Tuesday, 10 July 2012

The "Corruption" of New Labour & Tony Blair
The story begins before Blair became leader of the Labour Party. In the past, attempts to undermine the Labour Party took place either just before or during a Labour Government. Kier Hardy was incorruptible but the ruling elite got rid of Labour’s first government, led by Ramsay MacDonald, with the Zinoviev Letter in 1924. More sophisticated methods were then used on MacDonald after that and by 1931 he was willing to completely sell-out the Labour Party.

It took many years to overcome this treachery but by 1945 the Labour Party was able to win control again. Clement Atlee was also fairly incorruptible but fellow leaders of the party were willing to accept the money of the CIA via Tom Braden and the International Organizations Division to move to the right. This created internal division in the Labour government was by 1951 it had lost its majority.

Harold Wilson was the next Labour prime minister. We now know that MI5 and the CIA began a long drawn out campaign to undermine his government. Edward Heath suffered from the same forces as he was considered by the establishment to be far too left wing. James Callaghan and Denis Healey (one of the original targets of CIA money in the late 1940s) successfully moved Labour to the right after Wilson was finally removed in 1976. Callaghan and Healey introduced monetarism that was developed by Margaret Thatcher’s period in office.

In 1986, the newly elected Tony Blair took a “freebie” tour of the United States. At the time he was a member of CND. While in Washington he announced he had changed his mind and that that the “visit had persuaded him of the value of nuclear weapons”. The intelligence services always prefer their placements to have been a former “left-winger” because they rarely move back again after they have been “converted”.

In March, 1994, Blair was introduced to Michael Levy at a dinner party at the Israeli embassy in London. Levy was a retired businessman who now spent his time raising money for Jewish pressure-groups. After this meeting, Levy acquired a new job, raising money for Tony Blair. According to Robin Ramsay (The Rise of New Labour, page 64), Levy raised over £7 million for Blair).

In an article by John Lloyd published in the New Statesman on 27th February, 1998, the main suppliers of this money included Sir Emmanuel Kaye (Kaye Enterprises), Sir Trevor Chin (Lex Garages), Maurice Hatter (IMO Precision Group) and Maurice Hatter (Sage Software).

In April, 1994, John Smith died and Blair won the leadership contest. With Levy’s money, Blair appointed Jonathan Powell as his Chief of Staff. A retired diplomat, Powell was not a member of the Labour Party. In fact, his brother, Charles Powell, was Margaret Thatcher's right hand man.

Alastair Campbell was the other man brought into his private office with Levy’s money. Powell and Campbell were later to become key figures in the later invasion of Iraq. It is of course a pure coincidence that this decision reflected the thinking of Israel’s government.

Another important figure in the "corruption" of Tony Blair was the media baron, Rupert Murdoch. It was widely believed that Labour Party lost the 1992 General Election because of the anti-Labour campaigns of Murdock’s newspapers.

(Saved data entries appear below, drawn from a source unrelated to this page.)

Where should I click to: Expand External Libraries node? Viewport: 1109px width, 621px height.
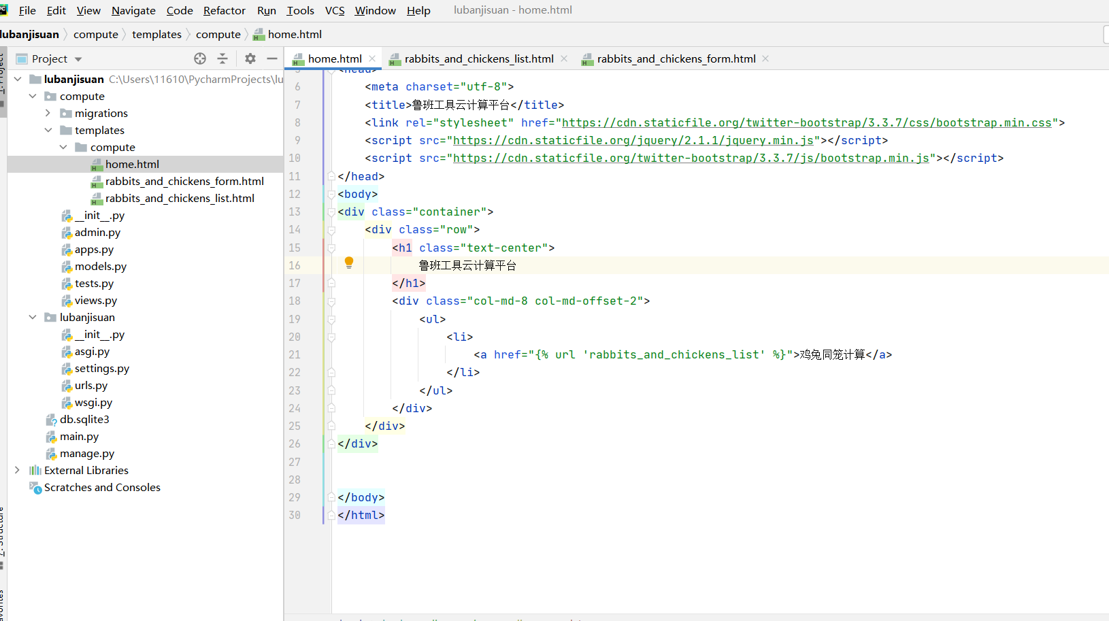coord(17,470)

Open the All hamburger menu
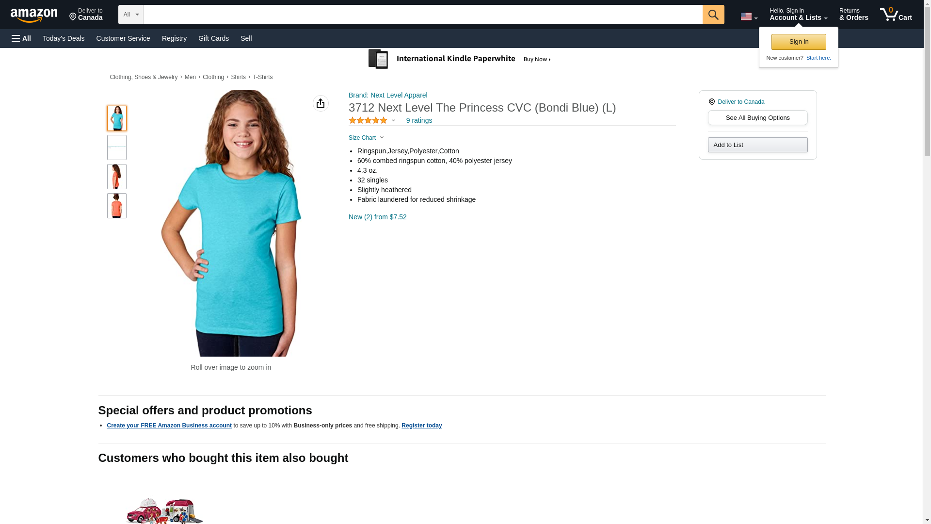point(21,38)
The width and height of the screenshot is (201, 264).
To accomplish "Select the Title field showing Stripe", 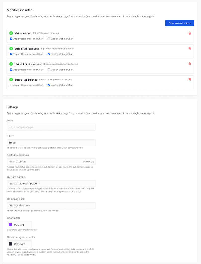I will [51, 142].
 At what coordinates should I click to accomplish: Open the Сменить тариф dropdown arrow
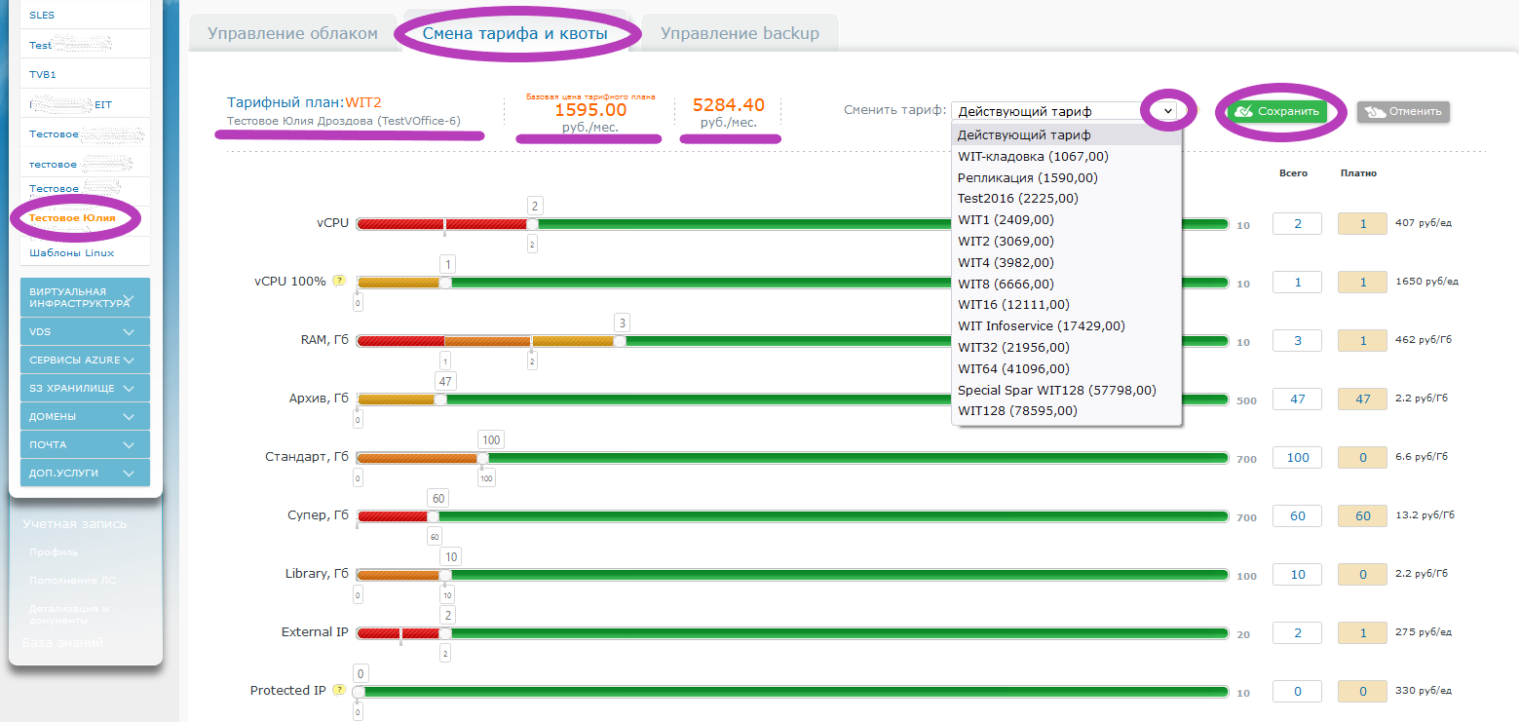(x=1168, y=111)
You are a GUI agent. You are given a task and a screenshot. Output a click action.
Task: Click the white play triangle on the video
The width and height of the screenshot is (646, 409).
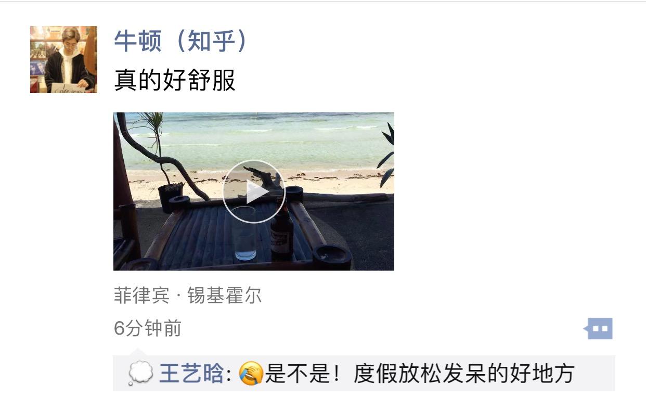click(256, 192)
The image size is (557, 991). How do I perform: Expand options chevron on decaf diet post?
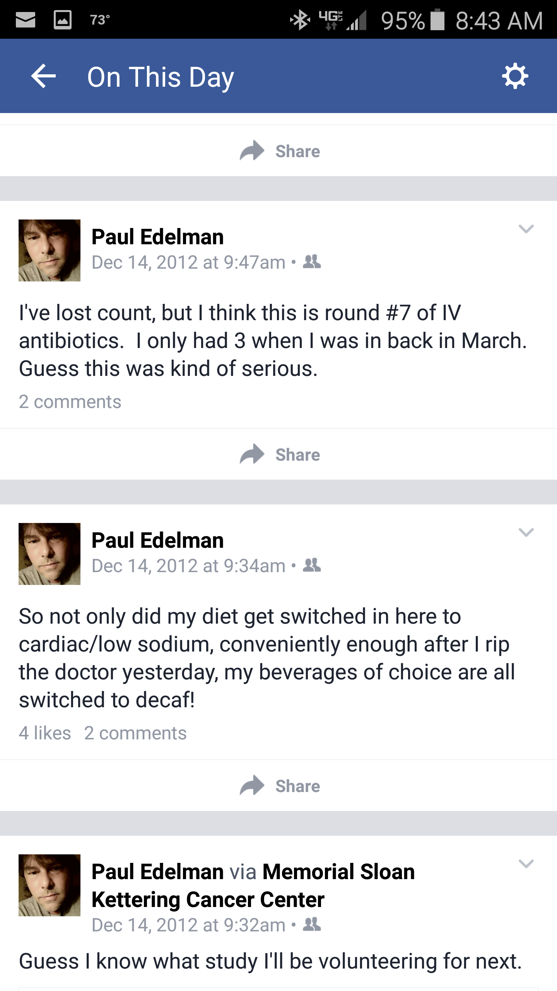coord(526,532)
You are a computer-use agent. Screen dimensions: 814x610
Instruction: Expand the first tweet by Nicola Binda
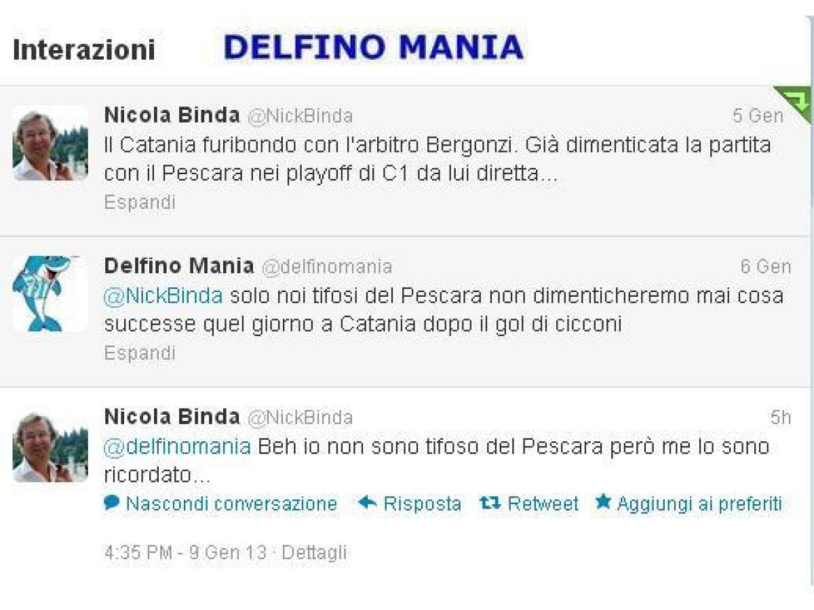coord(139,202)
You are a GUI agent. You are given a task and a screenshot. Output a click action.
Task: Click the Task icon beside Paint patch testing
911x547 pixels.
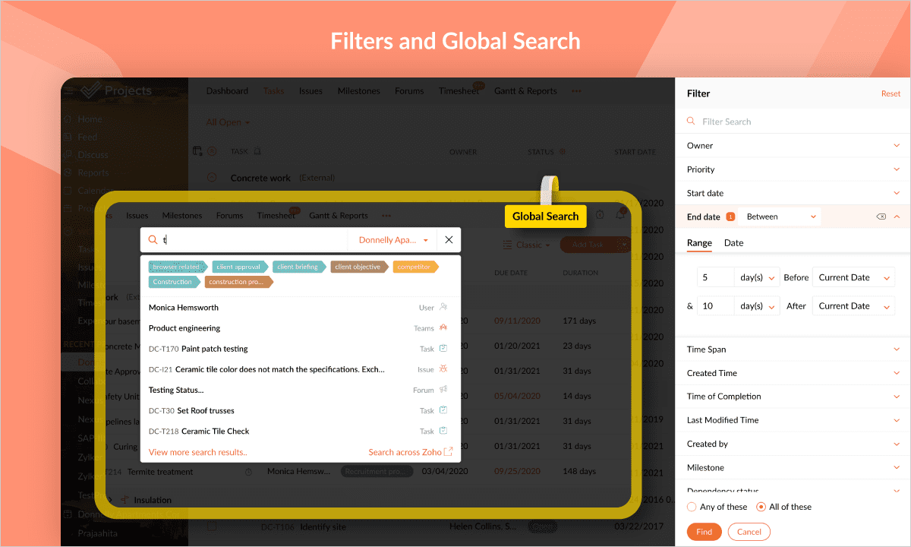pyautogui.click(x=443, y=349)
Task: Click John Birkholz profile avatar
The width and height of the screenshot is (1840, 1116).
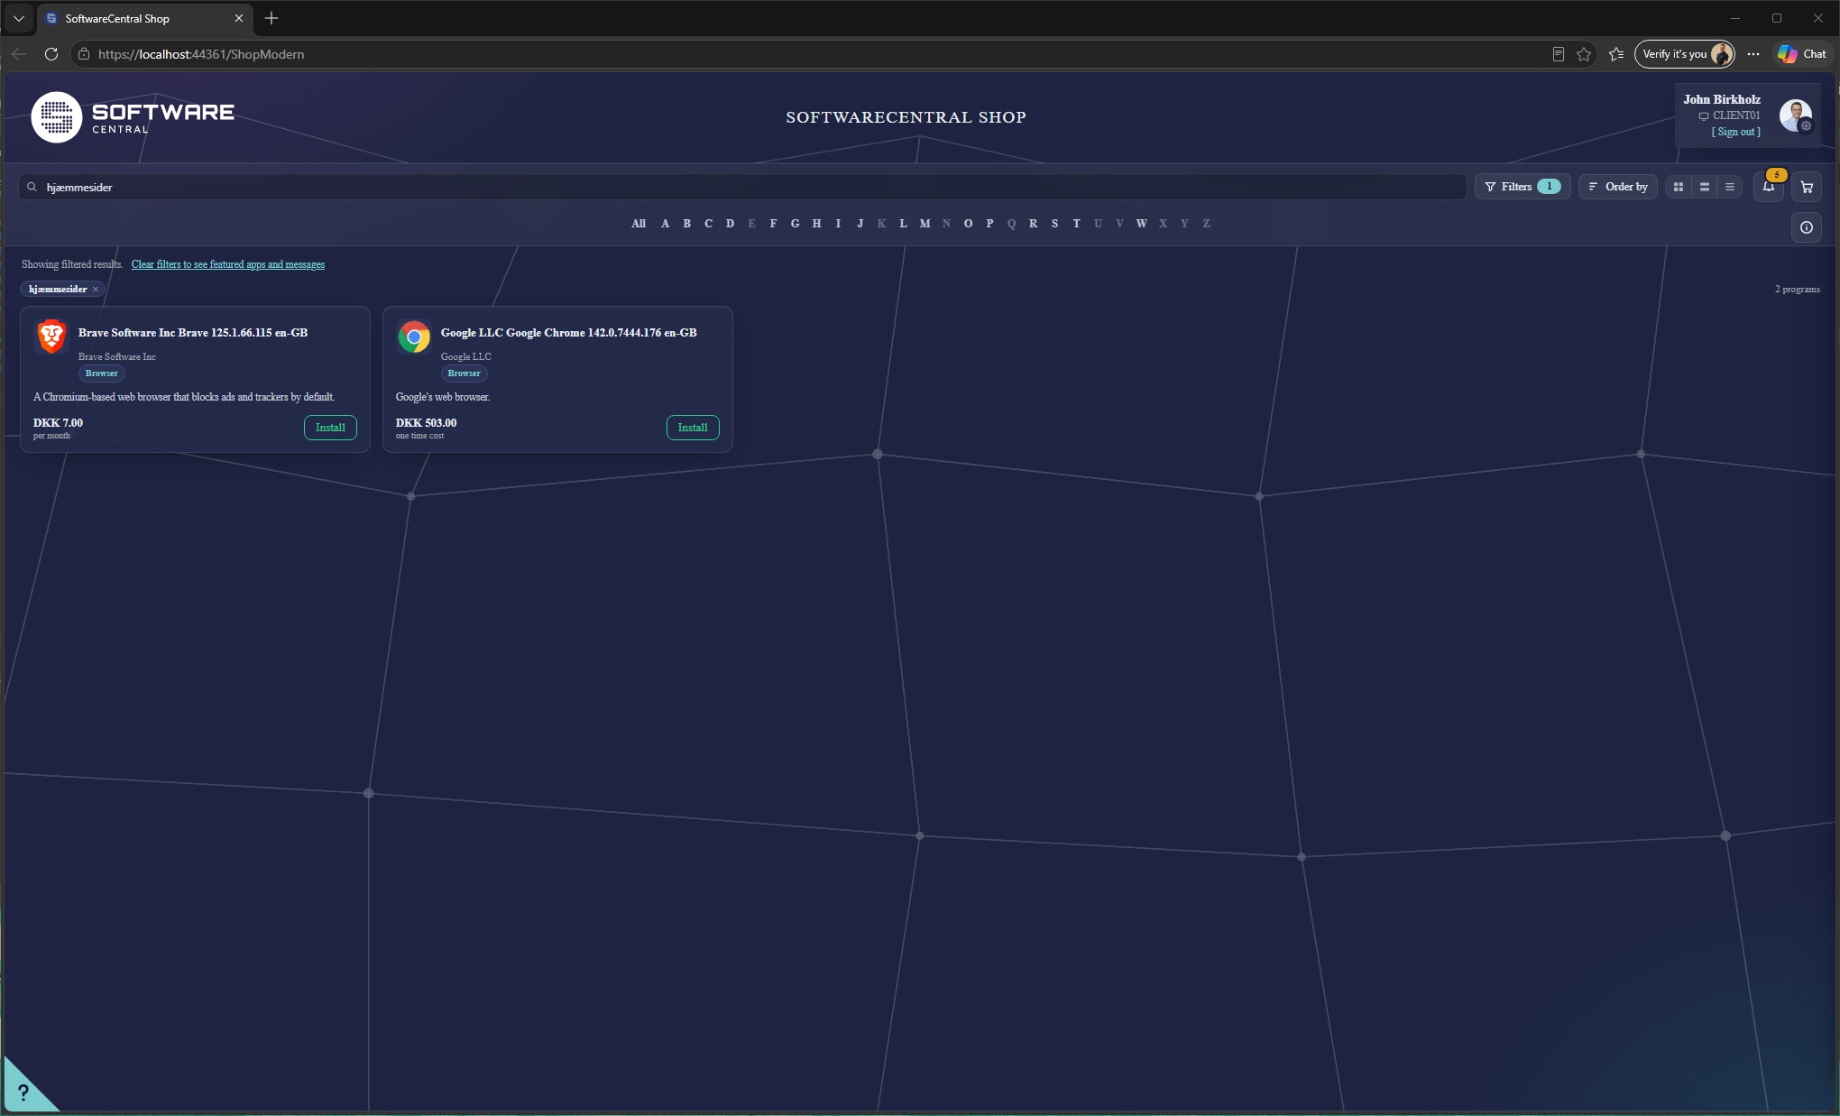Action: [x=1794, y=115]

In 1995 Tony Blair flew to Australia to “pledge his allegiance at a meeting of News International’s executives… an extraordinary act of fealty”. (Peter Oborne, Alastair Campbell: New Labour and the Rise of the Media Class” page 141)

As a result of this meeting Murdoch’s papers were, at worst, neutral towards Labour. Alastair Campbell began writing articles to go under Blair’s name in the Murdoch papers. (Robin Ramsay, The Rise of New Labour, page 67)

It was later announced that Blair had signed a book contract with Harper Collins (a company owned by Rupert Murdoch). The deal was worth £3.5 million to Blair. This information only came out when Blair used the contract as security when he purchased his house in London. Margaret Thatcher and John Major got similar book deals with Harper Collins. Of course, the royalties near reach the multi-million advances paid for them. However, it is a great way of bribing a prime minister.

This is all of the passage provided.